While watching the videos, participants’ eye gazes were recorded using a webcam gaze recorder software called WebGazer [33]. WebGazer is an eye tracking tool that uses common webcams to record eye-gaze locations in real-time on the screen. Every volunteer was sitting at a distance of about half a meter to a screen and was asked to watch the video without any neck movement. As shown in Fig. 6a, we used a 40-in. wide-screen television instead of a regular computer monitor to extend the range of the participants’ eye movements and enhance the accuracy of the captured data. The accuracy and precision of the captured visual targets while not significant were adequate for these measurements that the characters were placed as far as possible from each other and still be visible.

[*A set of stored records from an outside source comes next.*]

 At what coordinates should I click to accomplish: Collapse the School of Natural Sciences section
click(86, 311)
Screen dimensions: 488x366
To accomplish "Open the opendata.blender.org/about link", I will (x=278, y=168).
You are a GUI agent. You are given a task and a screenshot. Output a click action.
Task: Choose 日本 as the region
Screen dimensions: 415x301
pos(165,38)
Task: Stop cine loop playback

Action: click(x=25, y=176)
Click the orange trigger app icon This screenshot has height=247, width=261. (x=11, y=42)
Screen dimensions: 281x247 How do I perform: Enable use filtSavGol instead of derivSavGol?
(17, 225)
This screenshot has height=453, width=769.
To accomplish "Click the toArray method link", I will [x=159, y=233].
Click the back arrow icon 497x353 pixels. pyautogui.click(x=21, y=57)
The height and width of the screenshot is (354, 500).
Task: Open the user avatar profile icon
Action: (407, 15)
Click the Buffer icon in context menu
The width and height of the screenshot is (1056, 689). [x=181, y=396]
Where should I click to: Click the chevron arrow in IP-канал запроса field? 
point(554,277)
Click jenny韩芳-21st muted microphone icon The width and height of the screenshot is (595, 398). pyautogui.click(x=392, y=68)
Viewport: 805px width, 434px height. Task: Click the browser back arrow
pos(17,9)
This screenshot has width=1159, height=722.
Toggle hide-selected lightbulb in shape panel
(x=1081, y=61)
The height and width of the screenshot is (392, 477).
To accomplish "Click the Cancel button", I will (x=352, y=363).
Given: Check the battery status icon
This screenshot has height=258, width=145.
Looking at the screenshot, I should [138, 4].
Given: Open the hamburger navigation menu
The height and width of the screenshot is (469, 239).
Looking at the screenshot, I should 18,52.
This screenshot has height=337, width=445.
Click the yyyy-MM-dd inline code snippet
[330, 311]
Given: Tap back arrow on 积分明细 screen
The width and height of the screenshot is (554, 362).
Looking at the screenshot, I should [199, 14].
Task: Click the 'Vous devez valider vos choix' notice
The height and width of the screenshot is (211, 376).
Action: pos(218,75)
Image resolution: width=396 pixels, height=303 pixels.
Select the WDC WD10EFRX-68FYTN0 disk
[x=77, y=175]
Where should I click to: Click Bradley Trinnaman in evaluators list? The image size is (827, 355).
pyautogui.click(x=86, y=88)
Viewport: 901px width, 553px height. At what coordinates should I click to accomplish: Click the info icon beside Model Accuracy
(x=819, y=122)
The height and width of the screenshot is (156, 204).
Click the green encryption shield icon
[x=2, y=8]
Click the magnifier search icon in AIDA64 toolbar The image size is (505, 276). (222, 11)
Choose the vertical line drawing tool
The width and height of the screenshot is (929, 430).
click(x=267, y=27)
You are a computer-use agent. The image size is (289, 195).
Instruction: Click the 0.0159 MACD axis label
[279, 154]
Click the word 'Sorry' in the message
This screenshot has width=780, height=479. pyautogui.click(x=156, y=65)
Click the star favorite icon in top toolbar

The first video of this experiment was used to determine the priority of each social cue to grab the participants’ attention. In this animation, the characters presented every reasonable combination of the mentioned social cues. Initially, the first character enters the scene and shortly afterwards another one shows up. Then, one of them begins to give a talk while another person starts waving his hand. After that, the speaking person stops paying attention to the camera and looks away. When he looks back at the camera, he pointed to the other character. In these three samples of the happenings in the scenario, the social cue speaking was compared to hand-waving, being engaged, and pointing, respectively. The rest of the video showed the remaining rational combinations of the cues in the same manner. Figure 5a demonstrates screen-shots from the aforementioned moments of the animation. Finally, by comparing the average gaze shift of the participants in different situations, we are able to extract a score for each cue, as will be described in Sect. 3.1.

Fig. 5
figure 5

a Screen-shots from the video used to evaluate social cues to attracting humans’ attention. Speaking is compared to the other cues: (from left to right) hand-waving, engagement to the viewer, and pointing. b From left to right, the subscenes number 1, 2, and 4 in the animation played to measure the effect of proxemics and field of view. c Screen-shots from the real-life video recorded to evaluate the performance of the robotic system in gaze-shifting

The second video was used to evaluate the effect of proxemics and orientation in humans’ attention, and was played for participants after a short break. This animation consisted of five subscenes showing two characters giving the same lecture simultaneously. In the first three subscenes, one character was placed one step closer in the proxemics area than the other (see Fig. 5b). For instance, in the first subscene, one character is in the intimate zone and the other is in the personal zone. We calculated the average time fraction when participants were looking at the closer speaker as an indicator of their attention to this target compared to the more distant one. Since there are four proxemics areas, we had three different character placements in order to compare every two pairs of neighbor areas. The last two subscenes were devoted to measuring the effect of angle relative to the center of the view. At first, one speaker was exactly at the center and the other was at 30°. Then, each character moved 30° to the corners. Figure 5b shows three examples of these animations. It should be noted that a mirrored video was played for about half of the viewers to prevent the bias of looking at closer targets on only one side of the video. In addition, the main camera in the Unity environment was adjusted to show pictures with a field of view and perspective similar to the human eyes.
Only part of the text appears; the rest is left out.